Mark Zuckerberg’s Answer To An Anti-Vaxxer Question Highlights Facebook’s Problematic Response To Misinformation

Facebook CEO Mark Zuckerberg returned to Capitol Hill on Wednesday for the first time since April 2018, answering a litany of questions about Facebook’s digital currency project and how it balances freedom of expression with demands it prevent the spread of false information. One exchange, on its approach to the controversial anti-vaccination movement, underlined the many ways its strategy can get muddled.

The hearing, held by the U.S. House Committee on Financial Services, was billed as an opportunity for lawmakers to probe the company’s plan to launch a global digital currency, called libra. The agenda for the meeting quickly derailed in the opening minutes when chairwoman Maxine Waters (D-California) ripped into Zuckerberg for what she called an inability to adequately govern the platform he created.

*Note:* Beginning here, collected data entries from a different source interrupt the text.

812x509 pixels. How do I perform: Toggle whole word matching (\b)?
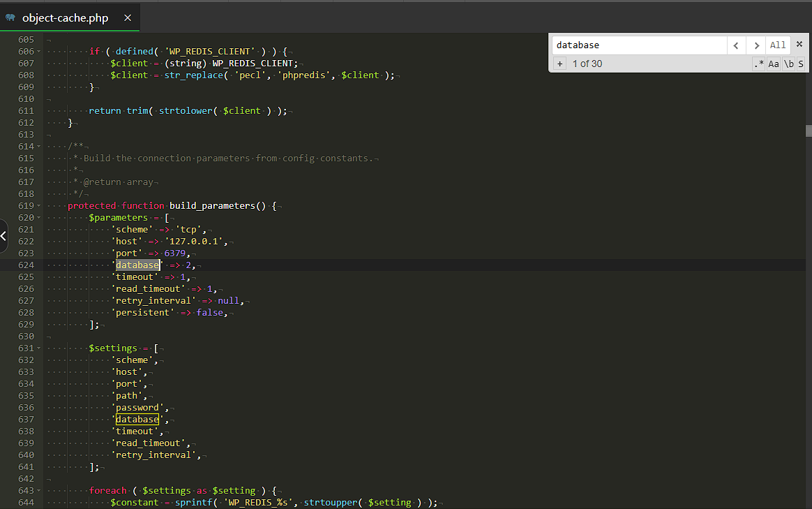pyautogui.click(x=788, y=64)
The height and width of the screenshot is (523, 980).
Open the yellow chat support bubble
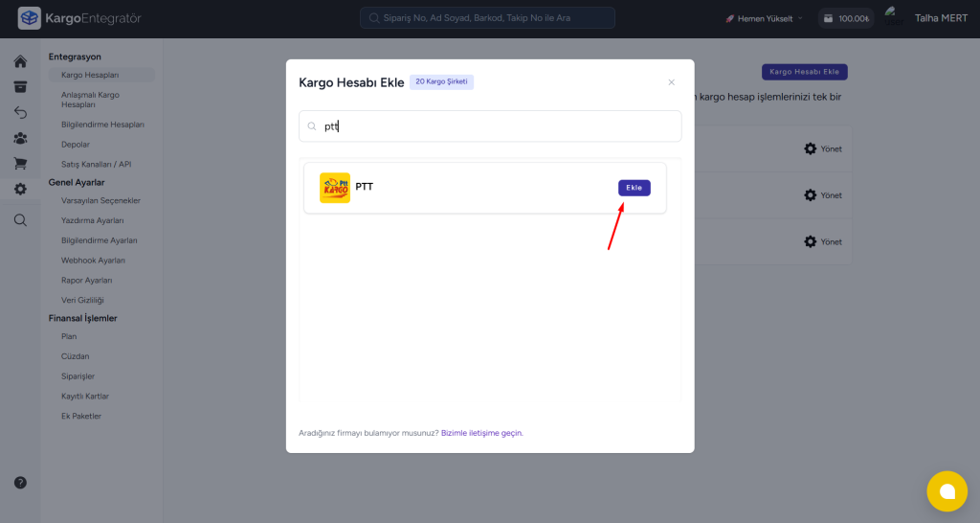[x=947, y=491]
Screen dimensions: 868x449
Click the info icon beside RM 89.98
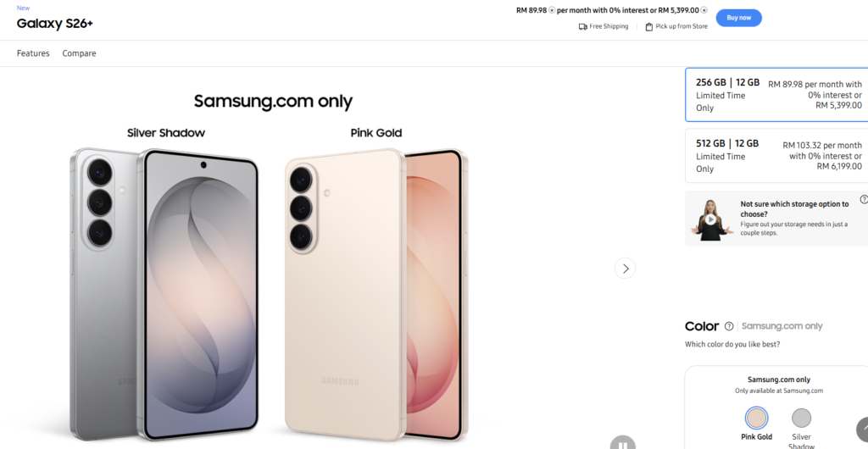pyautogui.click(x=552, y=10)
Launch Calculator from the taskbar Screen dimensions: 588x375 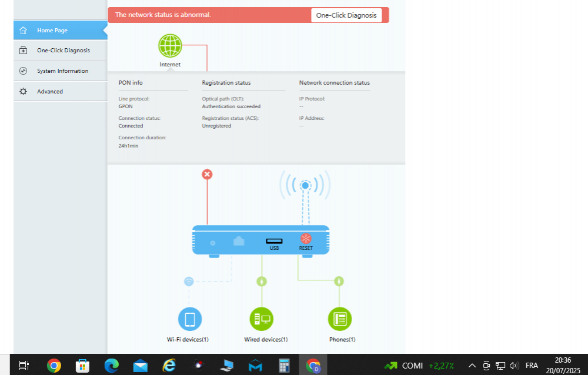pos(285,366)
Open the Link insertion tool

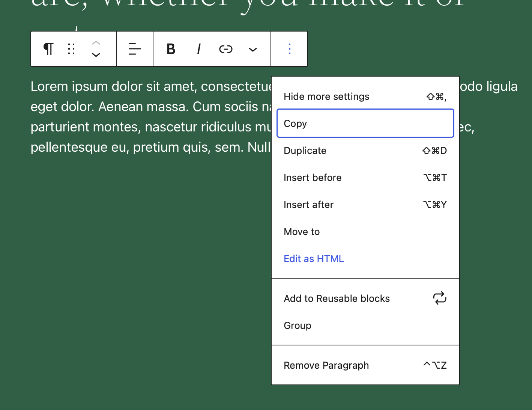pos(225,49)
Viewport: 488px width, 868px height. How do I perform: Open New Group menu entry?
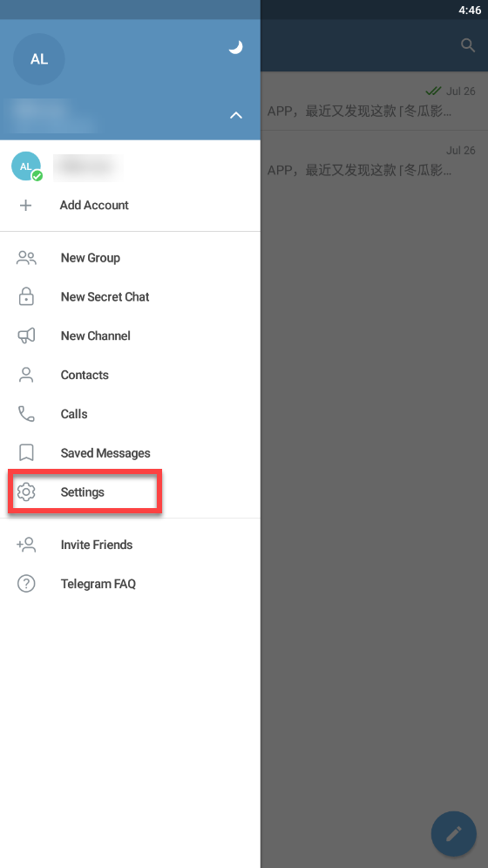coord(130,258)
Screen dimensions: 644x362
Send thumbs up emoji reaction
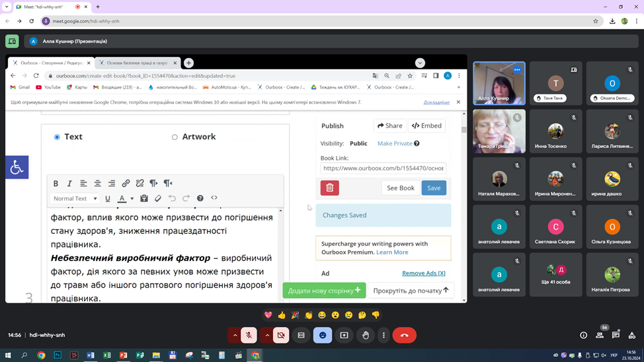(x=282, y=315)
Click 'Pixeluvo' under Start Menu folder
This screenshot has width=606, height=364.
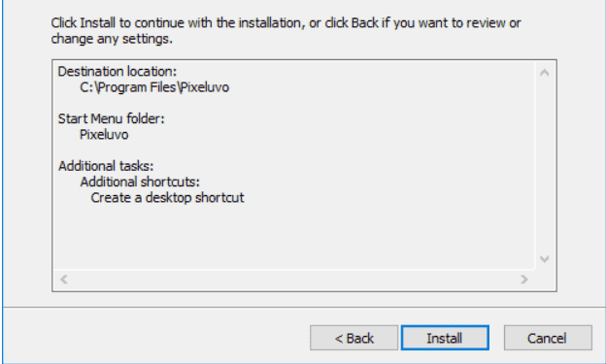click(x=104, y=135)
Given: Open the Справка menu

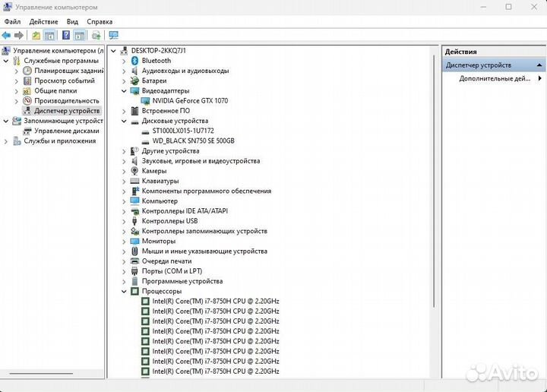Looking at the screenshot, I should point(100,22).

“As I have examined Facebook’s various problems, I have come to the conclusion that it would be beneficial for all if Facebook concentrates on addressing its many existing deficiencies and failures before proceeding any further on the Libra project,” she said. Zuckerberg’s response: “While we debate these issues, the rest of the world isn’t waiting. China is moving quickly to launch similar ideas in the coming months.”

Today In: Innovation

Waters’ opening remarks set the tone for what took place during the remaining four-hours-plus of testimony. Legislators questioned Facebook’s decision to continue to run political ads with false information and failure to stop foreign governments from interfering on the platform. One revealing moment came from an outspoken anti-vaccination supporter, Congressman Bill Posey (R-FL), who wanted assurance Facebook would “support users’ fair and open discussions and communications related to the risk as well as the benefits of vaccinations.”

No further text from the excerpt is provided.